While the urgency of dyspnoea is frequently overcome, yet the blood is permanently abnormal in respect that the oxygen is deficient and the carbonic acid in excess. The patient is mostly conscious that dyspnoea is every moment ready to obtrude itself. Any extra exertion, such as climbing a stair or a hill, involving a slight increase in the consumption of oxygen, at once causes a deficiency in the blood, and by stimulation of the medulla oblongata leads to dyspnoea.

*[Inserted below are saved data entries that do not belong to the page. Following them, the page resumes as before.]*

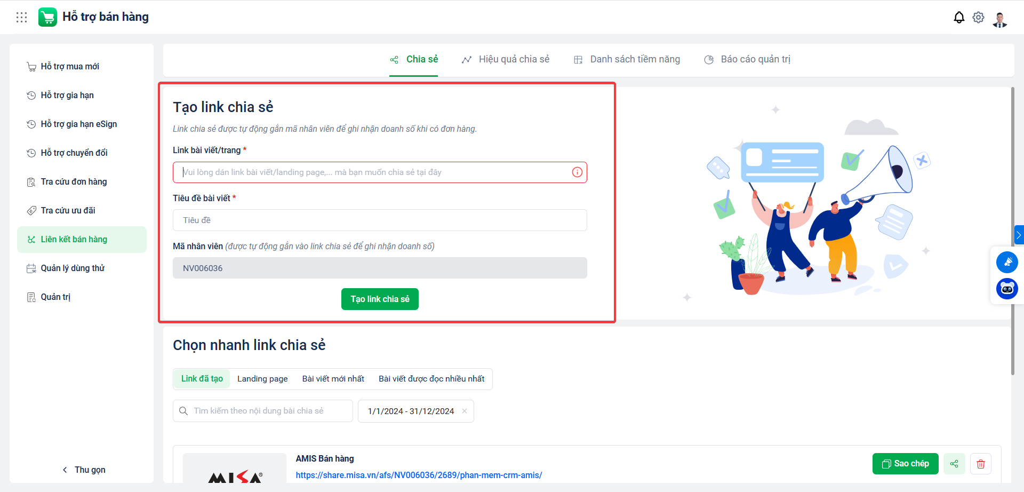Delete AMIS Bán hàng link with trash icon
Image resolution: width=1024 pixels, height=492 pixels.
[x=980, y=464]
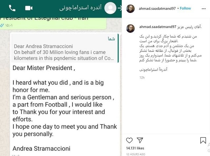Tap the quoted "Dear Andrea Stramaccioni" reply
Image resolution: width=210 pixels, height=156 pixels.
pos(64,49)
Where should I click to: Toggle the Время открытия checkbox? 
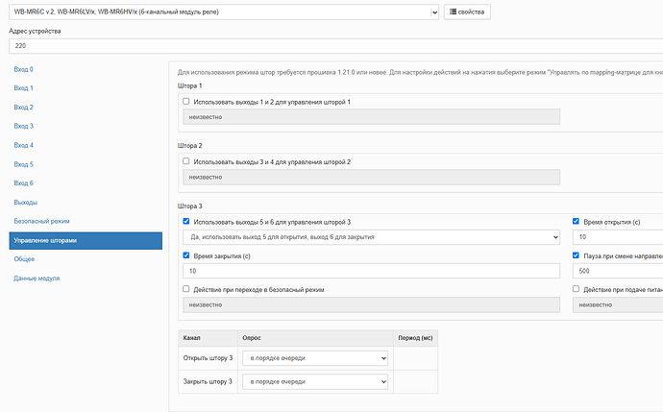tap(577, 221)
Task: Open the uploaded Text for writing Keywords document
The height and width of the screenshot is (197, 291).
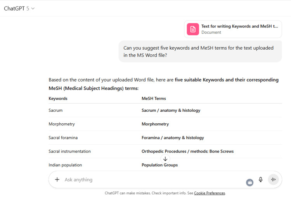Action: [x=233, y=29]
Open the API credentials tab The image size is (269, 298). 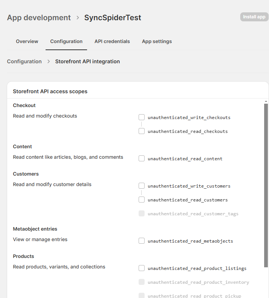(x=112, y=42)
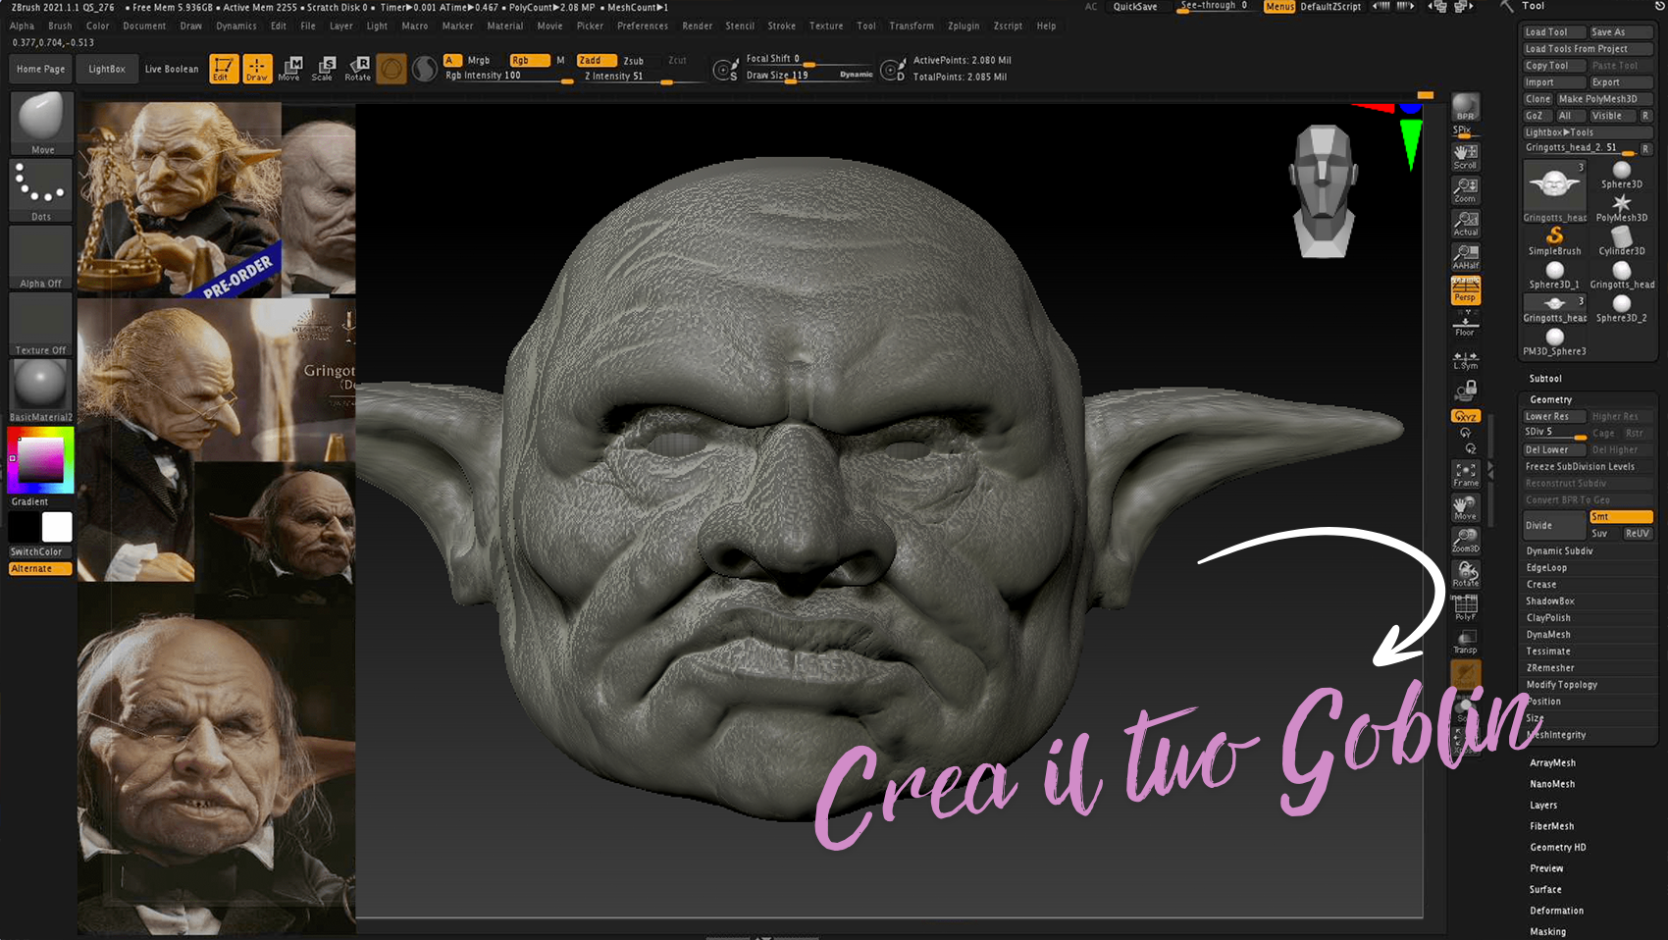Select the Rotate transform tool in top shelf

357,68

There comes a time in most of the chronic diseases that lead to dyspnoea, when even the imperfect compensation described above is no longer possible. This takes place most readily where the dyspnoea is due to interference with the circulation of the blood. As the interference advances the limits of compensation of the right ventricle are reached. The circulation is impeded not only in the lungs, but by. dilatation of the right ventricle and ultimately by insufficiency of the tricuspid valve interference with the general systemic circulation occurs. There is a general venous hyperemia. With this there is an increase in the entire bulk of the blood, and a further difficulty in keeping up the percentage of oxygen in the increased volume of blood. In such cases the dyspnoea becomes more or less permanent, and there are added to it the phenomena of cyanosis and general oedema, which are indications of failure in the compensatory power of the heart. These phenomena of dyspnoea and failure of the compensatory power of the heart are not limited to cases of cardiac disease proper, but occur in such conditions as emphysema and bronchitis where the pulmonary circulation is obstructed. They are less likely to occur in cases where from general emaciation the volume of the blood and the bulk of the tissues requiring oxygen are diminished.
The dyspnoea may be increased or rendered more permanent by the occurrence of pyrexia. Febrile rise of temperature implying increased oxidation has a similar effect to increased muscular effort in stimulating the respiratory centres. In this connection Cohnheim has called attention to the fact that in pneumonia the occurrence of the crisis with a sudden fall of temperature is usually followed by an almost entire cessation of the dyspnoea, although the air is still shut off from the lung alveoli by the inflammatory exudation as much as it was before.